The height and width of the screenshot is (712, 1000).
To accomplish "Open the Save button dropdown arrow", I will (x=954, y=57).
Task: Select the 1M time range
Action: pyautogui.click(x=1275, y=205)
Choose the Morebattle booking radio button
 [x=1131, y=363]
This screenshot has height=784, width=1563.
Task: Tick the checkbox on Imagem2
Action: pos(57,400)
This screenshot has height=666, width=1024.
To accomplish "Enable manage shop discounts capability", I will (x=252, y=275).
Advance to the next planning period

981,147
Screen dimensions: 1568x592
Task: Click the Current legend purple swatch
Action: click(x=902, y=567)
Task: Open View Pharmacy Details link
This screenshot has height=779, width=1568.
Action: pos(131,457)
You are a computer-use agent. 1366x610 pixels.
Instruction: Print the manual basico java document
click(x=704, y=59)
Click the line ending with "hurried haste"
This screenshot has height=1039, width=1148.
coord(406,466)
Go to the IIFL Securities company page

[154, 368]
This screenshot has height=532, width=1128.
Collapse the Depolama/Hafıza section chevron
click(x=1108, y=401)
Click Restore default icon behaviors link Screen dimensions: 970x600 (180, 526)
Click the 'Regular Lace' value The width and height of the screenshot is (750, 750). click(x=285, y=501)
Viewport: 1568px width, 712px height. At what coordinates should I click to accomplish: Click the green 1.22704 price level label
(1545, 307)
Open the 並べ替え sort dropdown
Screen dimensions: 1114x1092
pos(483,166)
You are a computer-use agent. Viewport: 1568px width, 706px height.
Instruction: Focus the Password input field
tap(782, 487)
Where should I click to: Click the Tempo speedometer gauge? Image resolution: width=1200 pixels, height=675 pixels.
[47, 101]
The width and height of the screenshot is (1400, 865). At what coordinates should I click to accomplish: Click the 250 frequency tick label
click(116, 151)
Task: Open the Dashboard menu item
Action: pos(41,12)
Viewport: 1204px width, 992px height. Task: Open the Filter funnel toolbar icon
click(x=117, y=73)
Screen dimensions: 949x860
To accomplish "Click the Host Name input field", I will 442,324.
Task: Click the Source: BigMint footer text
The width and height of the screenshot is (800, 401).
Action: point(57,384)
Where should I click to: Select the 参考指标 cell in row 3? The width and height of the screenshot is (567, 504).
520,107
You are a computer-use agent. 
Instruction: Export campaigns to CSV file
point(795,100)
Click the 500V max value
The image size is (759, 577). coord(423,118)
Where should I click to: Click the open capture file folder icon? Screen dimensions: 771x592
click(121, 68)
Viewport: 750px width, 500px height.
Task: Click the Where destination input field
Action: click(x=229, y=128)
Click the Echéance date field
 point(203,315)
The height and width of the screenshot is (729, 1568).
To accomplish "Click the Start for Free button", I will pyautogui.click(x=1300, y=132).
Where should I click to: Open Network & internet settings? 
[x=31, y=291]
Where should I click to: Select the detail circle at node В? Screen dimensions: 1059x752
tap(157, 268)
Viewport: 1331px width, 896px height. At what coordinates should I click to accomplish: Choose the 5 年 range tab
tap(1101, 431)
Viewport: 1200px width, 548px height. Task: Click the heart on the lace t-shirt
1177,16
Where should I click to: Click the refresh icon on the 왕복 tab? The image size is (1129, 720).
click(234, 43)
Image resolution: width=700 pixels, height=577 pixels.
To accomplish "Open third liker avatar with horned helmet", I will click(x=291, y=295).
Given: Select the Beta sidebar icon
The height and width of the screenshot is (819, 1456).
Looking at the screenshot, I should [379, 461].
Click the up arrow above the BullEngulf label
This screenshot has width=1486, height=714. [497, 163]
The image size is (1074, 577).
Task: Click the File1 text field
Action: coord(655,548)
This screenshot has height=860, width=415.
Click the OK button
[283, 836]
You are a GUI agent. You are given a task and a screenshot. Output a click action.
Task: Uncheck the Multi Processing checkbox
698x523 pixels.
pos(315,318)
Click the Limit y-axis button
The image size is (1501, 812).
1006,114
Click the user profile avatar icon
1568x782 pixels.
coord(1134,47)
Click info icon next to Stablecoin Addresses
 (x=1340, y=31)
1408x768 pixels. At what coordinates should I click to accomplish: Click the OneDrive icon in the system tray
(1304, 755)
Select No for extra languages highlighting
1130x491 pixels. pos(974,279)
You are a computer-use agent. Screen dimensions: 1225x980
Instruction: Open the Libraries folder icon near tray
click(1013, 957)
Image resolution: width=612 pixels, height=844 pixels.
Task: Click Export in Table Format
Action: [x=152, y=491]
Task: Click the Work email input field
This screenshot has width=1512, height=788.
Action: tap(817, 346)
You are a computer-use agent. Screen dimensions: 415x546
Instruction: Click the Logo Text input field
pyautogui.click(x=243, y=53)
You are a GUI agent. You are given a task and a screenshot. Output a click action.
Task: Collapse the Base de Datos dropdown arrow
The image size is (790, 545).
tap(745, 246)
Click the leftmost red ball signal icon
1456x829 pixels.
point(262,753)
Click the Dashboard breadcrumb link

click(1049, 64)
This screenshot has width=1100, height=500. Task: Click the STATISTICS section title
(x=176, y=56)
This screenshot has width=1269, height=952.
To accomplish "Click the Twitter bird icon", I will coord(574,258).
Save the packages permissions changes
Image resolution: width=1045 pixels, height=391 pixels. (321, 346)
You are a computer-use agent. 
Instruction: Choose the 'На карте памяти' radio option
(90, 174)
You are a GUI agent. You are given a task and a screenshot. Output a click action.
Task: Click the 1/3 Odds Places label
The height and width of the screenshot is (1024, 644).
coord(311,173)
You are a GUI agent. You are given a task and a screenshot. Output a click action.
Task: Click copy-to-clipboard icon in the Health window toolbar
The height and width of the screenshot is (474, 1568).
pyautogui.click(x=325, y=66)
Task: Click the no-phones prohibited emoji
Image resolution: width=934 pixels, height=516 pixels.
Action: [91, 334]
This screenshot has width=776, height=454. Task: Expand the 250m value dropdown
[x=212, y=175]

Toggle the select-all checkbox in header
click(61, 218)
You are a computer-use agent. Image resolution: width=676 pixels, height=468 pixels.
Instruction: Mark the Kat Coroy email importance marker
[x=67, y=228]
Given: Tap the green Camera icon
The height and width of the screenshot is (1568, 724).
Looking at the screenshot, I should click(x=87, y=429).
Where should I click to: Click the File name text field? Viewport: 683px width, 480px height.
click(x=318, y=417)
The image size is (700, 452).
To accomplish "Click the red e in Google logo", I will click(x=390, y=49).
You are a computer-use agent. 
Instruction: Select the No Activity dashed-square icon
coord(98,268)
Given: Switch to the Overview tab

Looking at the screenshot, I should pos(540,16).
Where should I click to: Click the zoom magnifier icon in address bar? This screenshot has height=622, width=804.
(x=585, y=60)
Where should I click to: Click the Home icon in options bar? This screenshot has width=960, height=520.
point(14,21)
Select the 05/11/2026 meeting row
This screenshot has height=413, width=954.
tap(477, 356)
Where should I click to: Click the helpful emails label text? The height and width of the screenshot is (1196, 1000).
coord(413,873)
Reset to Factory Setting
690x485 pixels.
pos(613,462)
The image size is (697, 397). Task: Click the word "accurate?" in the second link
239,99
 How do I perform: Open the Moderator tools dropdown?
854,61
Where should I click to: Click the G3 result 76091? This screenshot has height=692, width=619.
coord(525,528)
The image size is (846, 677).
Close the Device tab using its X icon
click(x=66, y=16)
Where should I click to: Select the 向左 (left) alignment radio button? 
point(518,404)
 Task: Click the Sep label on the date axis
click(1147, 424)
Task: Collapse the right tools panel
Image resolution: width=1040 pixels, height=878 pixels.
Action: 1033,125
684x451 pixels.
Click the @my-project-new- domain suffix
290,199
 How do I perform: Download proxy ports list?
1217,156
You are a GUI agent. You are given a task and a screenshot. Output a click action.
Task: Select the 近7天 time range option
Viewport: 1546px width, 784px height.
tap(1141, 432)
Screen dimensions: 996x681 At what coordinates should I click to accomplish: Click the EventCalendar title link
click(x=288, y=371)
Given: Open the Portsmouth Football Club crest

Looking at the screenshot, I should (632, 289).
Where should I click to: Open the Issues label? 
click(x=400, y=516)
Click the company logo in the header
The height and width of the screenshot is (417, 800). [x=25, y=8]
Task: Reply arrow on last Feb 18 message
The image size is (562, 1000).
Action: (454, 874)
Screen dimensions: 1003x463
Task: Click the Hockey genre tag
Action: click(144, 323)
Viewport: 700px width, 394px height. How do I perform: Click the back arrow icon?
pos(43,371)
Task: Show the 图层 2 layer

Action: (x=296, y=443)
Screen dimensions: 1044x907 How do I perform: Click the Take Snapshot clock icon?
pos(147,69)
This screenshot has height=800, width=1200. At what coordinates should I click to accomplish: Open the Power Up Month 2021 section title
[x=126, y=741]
######
» REQUIRED ACTION:
What you return should be exactly the lines above, starting at the one with "This screenshot has height=779, width=1568." and ending at the one with "You are a computer-use agent. 1366x610", and nothing else.

» RESPONSE AREA:
This screenshot has height=779, width=1568.
Action: pos(131,457)
You are a computer-use agent. 1366x610 pixels.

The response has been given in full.